OBJECTIVE: A 3-part randomized placebo-controlled phase 1 study (NCT04769869) was conducted in healthy volunteers (n = 85) and participants with mild asthma (n = 18) investigating safety, tolerability, pharmacokinetics, and lung and systemic target engagement of londamocitinib.
METHODS: Single (0.025-6 mg) and multiple (0.4-3 mg, inhaled) doses of londamocitinib were administered to healthy volunteers and participants with mild asthma for up to 10 days. Effect on fractional exhaled nitric oxide (Feno), a type 2 inflammation marker, was assessed in participants with mild asthma with elevated Feno.
RESULTS: Londamocitinib was well tolerated after single and multiple dosing. After inhalation, londamocitinib was quickly absorbed, and systemic exposure increased approximate dose proportionally. After twice-daily dosing to obtain steady state, 2- to 4-fold accumulation was observed.
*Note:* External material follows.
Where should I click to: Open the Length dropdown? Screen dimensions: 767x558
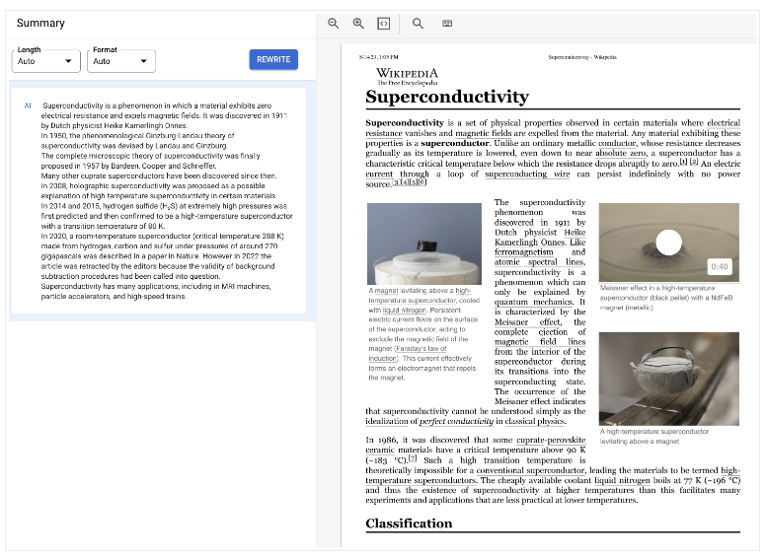pyautogui.click(x=45, y=61)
Approximately 50% reductions in mean Feno were seen for 1.4 and 3 mg doses of londamocitinib in participants with mild asthma after 3 days, which persisted to day 10 of dosing, versus no significant reduction with placebo. Transient, minimal suppression of systemic target engagement (IL-4-induced STAT6 phosphorylation in peripheral CD3 T cells) was seen with the 3 mg but not the 1.4 mg londamocitinib dose.
CONCLUSION: Twice-daily administration of londamocitinib provides rapid and effective reduction of Feno in patients with mild asthma with elevated Feno.